お江戸版ブラック庁舎!?超激務だった江戸時代の町奉行所の知られざる実態 (3/4ページ)
広範囲にわたる業務にもかかわらず、町奉行所の組織はそれほど大きくありませんでした。南北の町奉行所に配属されたのは、25騎の与力と120人ほどの同心です。
これほどの少人数で、現在の東京都庁・東京消防庁・警視庁・裁判所の業務にあたる仕事をすべて網羅していたことになり、いかに町奉行所の仕事が激務だったかが分かりますね。

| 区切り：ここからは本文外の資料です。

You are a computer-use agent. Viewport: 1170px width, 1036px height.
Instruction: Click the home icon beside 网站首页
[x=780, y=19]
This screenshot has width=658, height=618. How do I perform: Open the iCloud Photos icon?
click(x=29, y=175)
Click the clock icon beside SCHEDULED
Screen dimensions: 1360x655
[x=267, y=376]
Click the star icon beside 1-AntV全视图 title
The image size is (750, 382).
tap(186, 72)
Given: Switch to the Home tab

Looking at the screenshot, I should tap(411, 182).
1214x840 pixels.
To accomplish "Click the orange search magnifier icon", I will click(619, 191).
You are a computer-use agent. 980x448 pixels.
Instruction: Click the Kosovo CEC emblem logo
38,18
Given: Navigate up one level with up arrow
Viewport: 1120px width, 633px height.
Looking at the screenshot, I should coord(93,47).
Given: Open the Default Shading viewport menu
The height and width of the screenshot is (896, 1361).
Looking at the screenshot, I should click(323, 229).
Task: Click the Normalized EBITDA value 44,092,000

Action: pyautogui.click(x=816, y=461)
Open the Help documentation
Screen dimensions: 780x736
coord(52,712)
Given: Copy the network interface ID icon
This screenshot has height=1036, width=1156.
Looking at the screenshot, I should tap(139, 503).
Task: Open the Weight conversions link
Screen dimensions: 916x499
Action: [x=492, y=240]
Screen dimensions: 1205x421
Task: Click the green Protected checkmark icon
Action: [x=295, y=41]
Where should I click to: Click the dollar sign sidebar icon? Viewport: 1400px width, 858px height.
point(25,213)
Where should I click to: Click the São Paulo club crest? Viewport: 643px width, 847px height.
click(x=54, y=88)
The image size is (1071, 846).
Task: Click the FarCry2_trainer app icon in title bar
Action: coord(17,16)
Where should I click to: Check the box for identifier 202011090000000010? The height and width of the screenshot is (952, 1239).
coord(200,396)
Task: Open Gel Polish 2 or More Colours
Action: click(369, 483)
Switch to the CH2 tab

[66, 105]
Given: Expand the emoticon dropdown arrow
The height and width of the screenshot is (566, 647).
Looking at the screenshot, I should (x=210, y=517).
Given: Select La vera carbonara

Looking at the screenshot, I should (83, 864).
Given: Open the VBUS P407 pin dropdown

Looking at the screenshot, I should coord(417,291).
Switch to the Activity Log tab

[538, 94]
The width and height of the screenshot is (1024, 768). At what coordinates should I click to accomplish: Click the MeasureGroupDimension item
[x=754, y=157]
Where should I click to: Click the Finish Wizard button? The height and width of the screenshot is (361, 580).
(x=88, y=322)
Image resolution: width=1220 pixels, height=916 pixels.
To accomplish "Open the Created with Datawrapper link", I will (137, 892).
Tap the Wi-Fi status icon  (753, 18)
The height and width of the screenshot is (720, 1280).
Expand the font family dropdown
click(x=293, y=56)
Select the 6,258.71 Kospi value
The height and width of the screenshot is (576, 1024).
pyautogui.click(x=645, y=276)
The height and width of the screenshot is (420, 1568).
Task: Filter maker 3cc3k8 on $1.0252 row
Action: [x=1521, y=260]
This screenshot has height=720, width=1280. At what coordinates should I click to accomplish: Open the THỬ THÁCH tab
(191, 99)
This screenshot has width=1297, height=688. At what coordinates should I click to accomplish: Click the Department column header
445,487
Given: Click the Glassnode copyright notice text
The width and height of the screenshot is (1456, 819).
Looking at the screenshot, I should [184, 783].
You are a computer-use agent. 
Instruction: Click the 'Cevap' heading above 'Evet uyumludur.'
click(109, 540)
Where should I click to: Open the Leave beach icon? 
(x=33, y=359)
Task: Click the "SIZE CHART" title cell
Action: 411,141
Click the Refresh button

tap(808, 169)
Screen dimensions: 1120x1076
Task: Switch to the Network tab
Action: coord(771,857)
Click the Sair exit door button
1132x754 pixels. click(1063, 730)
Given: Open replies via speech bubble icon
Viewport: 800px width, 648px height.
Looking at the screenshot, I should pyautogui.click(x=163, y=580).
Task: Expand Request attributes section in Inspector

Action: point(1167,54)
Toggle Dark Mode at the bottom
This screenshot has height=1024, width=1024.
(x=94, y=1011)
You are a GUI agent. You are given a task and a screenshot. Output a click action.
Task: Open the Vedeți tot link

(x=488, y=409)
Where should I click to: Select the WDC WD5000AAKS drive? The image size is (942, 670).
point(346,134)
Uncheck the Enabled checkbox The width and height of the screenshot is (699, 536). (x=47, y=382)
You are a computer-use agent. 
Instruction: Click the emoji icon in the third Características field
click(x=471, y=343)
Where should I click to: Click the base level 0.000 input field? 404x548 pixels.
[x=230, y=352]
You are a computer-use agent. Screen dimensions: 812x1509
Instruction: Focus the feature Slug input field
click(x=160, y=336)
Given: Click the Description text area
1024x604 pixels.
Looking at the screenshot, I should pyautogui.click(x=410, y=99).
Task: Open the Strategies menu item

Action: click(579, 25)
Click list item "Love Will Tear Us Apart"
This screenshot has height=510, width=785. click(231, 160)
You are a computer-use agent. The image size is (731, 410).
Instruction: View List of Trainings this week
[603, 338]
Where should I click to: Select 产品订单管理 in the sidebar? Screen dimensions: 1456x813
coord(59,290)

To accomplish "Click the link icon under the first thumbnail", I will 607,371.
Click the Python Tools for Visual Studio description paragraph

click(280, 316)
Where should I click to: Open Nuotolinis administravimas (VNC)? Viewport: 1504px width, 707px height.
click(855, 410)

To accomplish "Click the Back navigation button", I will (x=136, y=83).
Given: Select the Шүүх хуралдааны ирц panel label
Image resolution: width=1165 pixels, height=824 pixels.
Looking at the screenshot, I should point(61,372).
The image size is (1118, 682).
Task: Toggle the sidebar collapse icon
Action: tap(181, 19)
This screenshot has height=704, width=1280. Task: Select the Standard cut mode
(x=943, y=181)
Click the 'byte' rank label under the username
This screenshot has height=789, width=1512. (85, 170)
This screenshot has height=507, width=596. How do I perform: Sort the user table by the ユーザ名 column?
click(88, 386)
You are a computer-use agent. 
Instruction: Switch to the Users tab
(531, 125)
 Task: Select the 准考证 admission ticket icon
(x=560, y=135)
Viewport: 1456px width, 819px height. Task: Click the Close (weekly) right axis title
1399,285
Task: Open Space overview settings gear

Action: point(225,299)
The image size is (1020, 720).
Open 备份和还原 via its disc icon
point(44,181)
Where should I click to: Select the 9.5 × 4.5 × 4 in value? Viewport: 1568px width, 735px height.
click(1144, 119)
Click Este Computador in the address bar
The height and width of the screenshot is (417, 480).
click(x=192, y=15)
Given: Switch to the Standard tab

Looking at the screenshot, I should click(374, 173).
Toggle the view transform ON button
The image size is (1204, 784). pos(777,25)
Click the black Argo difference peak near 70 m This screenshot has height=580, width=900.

町廻そして火付盗賊改へところで同心の中でも、市中の治安維持と犯罪の取り締まりのための見廻りを行う同心は「町廻」と呼ばれました。
町廻は職務内容によって3つに分かれます。
犯人を捕縛せず、犯罪の裏付け調査や証拠集めを行う「隠密廻」、市中を巡視して法令の施行を視察し、犯人の捜査や逮捕を行う「定廻」、定廻を長年務めたベテランで後任の定廻を指導・補佐した「臨時廻」です。
町廻は厳格に受け持ち地域を決められており、その地域担当は世襲されました。そのため前述の三種類の町廻は与力の配下ではなく、町奉行の直属となっていました。
ところが町奉行所の管轄範囲は拡大し続けます。また都市部に流入する無宿や浪人などによって、盗賊や放火犯が増加・悪質化しました。